Genetically encoded signaling proteins provide remarkable opportunities to design and target the expression of molecules that can be used to report critical cellular events in vivo , thereby markedly extending the scope and physiological relevance of studies of cell function. Here we report the development of a transgenic mouse expressing such a reporter and its use to examine postsynaptic signaling in smooth muscle. The circularly permutated, Ca 2+ -sensing molecule G-CaMP (Nakai, J., Ohkura, M., and Imoto, K. (2001) Nat.
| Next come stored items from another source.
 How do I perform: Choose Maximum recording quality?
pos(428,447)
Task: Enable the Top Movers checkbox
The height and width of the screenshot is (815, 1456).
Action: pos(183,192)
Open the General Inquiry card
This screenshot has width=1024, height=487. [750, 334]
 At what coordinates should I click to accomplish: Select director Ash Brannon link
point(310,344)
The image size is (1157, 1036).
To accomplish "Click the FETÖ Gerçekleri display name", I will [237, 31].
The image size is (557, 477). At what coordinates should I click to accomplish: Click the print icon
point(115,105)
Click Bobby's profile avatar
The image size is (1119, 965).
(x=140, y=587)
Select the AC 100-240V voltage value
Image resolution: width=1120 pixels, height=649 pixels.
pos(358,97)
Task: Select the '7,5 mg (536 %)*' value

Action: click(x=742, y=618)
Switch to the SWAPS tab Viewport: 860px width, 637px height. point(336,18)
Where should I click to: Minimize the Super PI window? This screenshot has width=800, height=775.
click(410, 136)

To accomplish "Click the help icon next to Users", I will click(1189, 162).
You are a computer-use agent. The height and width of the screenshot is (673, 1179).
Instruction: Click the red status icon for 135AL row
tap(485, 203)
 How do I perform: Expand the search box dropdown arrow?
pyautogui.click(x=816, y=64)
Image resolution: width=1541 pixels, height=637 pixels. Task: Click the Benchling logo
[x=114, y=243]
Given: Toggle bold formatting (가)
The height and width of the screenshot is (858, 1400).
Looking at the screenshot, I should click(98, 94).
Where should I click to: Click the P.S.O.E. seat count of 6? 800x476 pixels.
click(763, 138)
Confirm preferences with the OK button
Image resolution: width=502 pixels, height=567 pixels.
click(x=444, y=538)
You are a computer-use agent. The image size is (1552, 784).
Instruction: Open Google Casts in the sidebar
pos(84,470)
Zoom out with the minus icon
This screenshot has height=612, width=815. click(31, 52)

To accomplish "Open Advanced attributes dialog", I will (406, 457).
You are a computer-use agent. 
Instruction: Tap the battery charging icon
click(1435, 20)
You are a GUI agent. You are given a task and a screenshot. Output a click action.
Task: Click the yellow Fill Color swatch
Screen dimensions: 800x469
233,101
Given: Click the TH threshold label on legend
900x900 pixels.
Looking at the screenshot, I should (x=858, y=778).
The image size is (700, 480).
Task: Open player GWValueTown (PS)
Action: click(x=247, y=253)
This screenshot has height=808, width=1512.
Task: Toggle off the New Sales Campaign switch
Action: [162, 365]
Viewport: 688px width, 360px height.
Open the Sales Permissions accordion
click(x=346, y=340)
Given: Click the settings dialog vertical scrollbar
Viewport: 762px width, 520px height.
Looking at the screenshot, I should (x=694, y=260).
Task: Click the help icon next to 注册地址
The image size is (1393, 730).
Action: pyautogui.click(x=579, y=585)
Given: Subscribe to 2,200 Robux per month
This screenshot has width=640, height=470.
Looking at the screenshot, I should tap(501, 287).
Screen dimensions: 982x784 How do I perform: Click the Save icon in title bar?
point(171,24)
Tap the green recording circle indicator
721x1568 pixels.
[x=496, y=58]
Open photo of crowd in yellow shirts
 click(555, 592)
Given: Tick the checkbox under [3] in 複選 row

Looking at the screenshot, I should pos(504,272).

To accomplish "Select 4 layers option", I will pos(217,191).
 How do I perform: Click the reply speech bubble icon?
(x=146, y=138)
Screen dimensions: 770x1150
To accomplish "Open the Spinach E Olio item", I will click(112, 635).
Biotechnol . 19, 137-141) was expressed in vascular and non-vascular smooth muscle and functioned as a lineage-specific intracellular Ca 2+ reporter. Detrusor tissue from these mice was used to identify two separate types of postsynaptic Ca 2+ signals, mediated by distinct neurotransmitters. Intrinsic nerve stimulation evoked rapid, whole-cell Ca 2+ transients, or “Ca 2+ flashes,” and slowly propagating Ca 2+ waves. We show that Ca 2+ flashes occur through P2X receptor stimulation and ryanodine receptor-mediated Ca 2+ release, whereas Ca 2+ waves arise from muscarinic receptor stimulation and inositol trisphosphate-mediated Ca 2+ release. The distinct ionotropic and metabotropic postsynaptic Ca 2+ signals are related at the level of Ca 2+ release. Importantly, individual myocytes are capable of both postsynaptic responses, and a transition between Ca 2+ -induced Ca 2+ release and inositol trisphosphate waves occurs at higher synaptic inputs. Ca 2+ signaling mice should provide significant advantages in the study of processive biological signaling.